Implementing enqueue with data-dependent output shapes differs greatly from the static or dynamic shape cases. As with any other output, for an output with a data-dependent dimension, the output buffer passed to enqueue is guaranteed large enough to hold the corresponding output tensor (based on the upper bound specified through getOutputShapes).

Example: Adding a Custom Layer with INT8 I/O Support Using C++#

PoolPlugin is a plugin demonstrating how to addINT8 I/O for a custom pooling layer using IPluginV3. PoolPlugin multiply inherits from IPluginV3, IPluginV3OneCore, IPluginV3OneBuild, and IPluginV3OneRuntime, similar to the PadPlugin and BarPlugin examples above.

The main methods that affect INT8 I/O are:

supportsFormatCombination
configurePlugin

The override for supportsFormatCombination must indicate which INT8 I/O combination is allowed.
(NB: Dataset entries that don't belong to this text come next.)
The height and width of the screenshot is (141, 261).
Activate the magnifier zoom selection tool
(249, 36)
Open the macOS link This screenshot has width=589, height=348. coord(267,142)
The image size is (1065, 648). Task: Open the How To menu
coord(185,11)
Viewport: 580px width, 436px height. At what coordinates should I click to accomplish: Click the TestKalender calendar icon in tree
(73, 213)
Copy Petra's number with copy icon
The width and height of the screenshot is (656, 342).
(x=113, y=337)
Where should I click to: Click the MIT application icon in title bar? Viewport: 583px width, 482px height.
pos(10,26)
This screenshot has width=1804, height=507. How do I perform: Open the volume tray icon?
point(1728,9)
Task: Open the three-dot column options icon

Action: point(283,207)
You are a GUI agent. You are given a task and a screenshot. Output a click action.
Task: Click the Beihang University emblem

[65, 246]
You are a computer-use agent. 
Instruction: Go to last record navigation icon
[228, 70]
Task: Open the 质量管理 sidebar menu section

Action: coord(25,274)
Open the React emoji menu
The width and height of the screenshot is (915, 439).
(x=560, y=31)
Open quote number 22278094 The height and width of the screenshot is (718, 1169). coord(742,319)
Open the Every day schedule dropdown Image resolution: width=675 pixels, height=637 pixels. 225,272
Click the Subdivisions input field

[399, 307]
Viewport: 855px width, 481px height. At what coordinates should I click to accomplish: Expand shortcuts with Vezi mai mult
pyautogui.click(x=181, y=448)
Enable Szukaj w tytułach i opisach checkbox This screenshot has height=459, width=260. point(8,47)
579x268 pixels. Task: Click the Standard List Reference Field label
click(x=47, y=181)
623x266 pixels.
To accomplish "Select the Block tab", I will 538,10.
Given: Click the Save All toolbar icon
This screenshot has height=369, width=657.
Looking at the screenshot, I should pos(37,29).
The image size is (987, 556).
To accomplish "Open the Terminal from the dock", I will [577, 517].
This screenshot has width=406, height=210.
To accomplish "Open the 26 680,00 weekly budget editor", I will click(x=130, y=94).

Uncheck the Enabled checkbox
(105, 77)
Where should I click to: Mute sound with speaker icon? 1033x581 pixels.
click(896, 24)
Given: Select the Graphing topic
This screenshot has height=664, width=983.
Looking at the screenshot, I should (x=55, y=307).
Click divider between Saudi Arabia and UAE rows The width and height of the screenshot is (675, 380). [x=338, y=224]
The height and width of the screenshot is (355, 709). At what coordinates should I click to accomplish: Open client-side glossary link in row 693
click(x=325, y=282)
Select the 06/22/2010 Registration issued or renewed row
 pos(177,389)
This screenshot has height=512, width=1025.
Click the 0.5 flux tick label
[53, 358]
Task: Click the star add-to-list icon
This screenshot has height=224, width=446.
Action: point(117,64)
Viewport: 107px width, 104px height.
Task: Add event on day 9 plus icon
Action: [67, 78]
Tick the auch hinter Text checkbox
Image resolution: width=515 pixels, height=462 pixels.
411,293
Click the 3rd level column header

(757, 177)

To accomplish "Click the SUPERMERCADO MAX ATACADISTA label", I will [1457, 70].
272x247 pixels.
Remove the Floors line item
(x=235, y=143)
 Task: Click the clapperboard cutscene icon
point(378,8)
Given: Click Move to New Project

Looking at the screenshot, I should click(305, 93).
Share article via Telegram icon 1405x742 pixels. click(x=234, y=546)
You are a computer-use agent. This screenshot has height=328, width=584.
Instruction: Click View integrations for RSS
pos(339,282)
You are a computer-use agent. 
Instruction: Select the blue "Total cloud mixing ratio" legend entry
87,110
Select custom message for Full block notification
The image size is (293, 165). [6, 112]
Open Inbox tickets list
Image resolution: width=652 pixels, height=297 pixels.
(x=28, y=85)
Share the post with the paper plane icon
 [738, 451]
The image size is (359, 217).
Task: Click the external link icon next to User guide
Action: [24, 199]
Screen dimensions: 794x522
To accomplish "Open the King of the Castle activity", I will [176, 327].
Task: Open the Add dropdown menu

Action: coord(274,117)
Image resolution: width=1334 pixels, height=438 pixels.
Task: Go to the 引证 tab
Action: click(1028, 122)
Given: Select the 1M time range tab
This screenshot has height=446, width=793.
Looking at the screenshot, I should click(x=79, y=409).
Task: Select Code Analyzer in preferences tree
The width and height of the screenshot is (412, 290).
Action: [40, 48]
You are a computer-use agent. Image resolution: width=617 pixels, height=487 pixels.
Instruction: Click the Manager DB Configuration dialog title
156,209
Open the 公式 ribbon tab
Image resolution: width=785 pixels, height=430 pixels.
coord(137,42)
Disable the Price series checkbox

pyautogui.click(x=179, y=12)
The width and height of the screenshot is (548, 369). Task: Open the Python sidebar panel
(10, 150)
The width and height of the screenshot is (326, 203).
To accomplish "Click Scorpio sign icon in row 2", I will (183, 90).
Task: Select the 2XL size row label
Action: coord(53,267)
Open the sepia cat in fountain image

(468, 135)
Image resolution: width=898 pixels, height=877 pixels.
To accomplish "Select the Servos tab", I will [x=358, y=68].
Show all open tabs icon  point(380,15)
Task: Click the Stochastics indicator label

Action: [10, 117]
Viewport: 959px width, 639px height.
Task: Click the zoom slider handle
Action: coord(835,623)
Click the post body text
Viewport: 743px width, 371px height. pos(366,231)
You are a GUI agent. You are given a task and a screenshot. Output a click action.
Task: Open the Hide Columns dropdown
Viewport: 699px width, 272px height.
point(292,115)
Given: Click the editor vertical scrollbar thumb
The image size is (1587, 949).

This interface is similar to Example: Adding a Custom Layer with Dynamic Shapes using C++. In this example, the supported I/O tensor format is linear CHW with FP32, FP16, BF16, FP8, or INT8 data type, but the I/O tensor must have the same data type.

bool PoolPlugin::supportsFormatCombination(
        int32_t pos, DynamicPluginTensorDesc const* inOut, int32_t nbInputs, int32_t nbOutputs)  noexcept override
{
    assert(nbInputs == 1 && nbOutputs == 1 && pos < nbInputs + nbOutputs);
    bool condition = inOut[pos].desc.format == PluginFormat::kLINEAR;
    condition &= (inOut[pos].desc.type == DataType::kFLOAT ||
                inOut[pos].desc.type == DataType::kHALF ||
            inOut[pos].desc.type == DataType::kBF16 ||
                inOut[pos].desc.type == DataType::kFP8 ||
                inOut[pos].desc.type == DataType::kINT8);
    condition &= inOut[pos].desc.type == inOut[0].desc.type;
    return condition;
}

Important

If INT8 calibration must be used with a network with INT8 I/O plugins, the plugin must support FP32 I/O, as TensorRT uses FP32 to calibrate the graph.
If the FP32 I/O variant is not supported or INT8 calibration is not used, all required INT8 I/O tensor scales must be set explicitly.
Calibration cannot determine the dynamic range of a plugin’s internal tensors. Plugins that operate on quantized data must calculate their dynamic range for internal tensors.
A plugin can be designed to accept FP8 and INT8 I/O types, although note that in TensorRT 9.0, the builder does not allow networks that mix INT8 and FP8.

Information communicated by TensorRT through configurePlugin or onShapeChange can be used to obtain information about the pooling parameters and the input and output scales. These can be stored as member variables, serialized, and then deserialized to be used during inference.

int32_t PoolPlugin::configurePlugin(DynamicPluginTensorDesc const* in, int32_t nbInputs, DynamicPluginTensorDesc const* out, int32_t nbOutputs) noexcept override
{
    ...
    mPoolingParams.mC = in.desc.d[1];
    mPoolingParams.mH = in.desc.d[2];
    mPoolingParams.mW = in.desc.d[3];
    mPoolingParams.mP = out.desc.d[2];
    mPoolingParams.mQ = ou.desc.d[3];
    mInHostScale = in[0].desc.scale >= 0.0F ? in[0].desc.scale : -1.0F;
    mOutHostScale = out[0].desc.scale >= 0.0F ? out[0].desc.scale : -1.0F;
}

INT8 I/O scales per tensor have been obtained from PluginTensorDesc::scale.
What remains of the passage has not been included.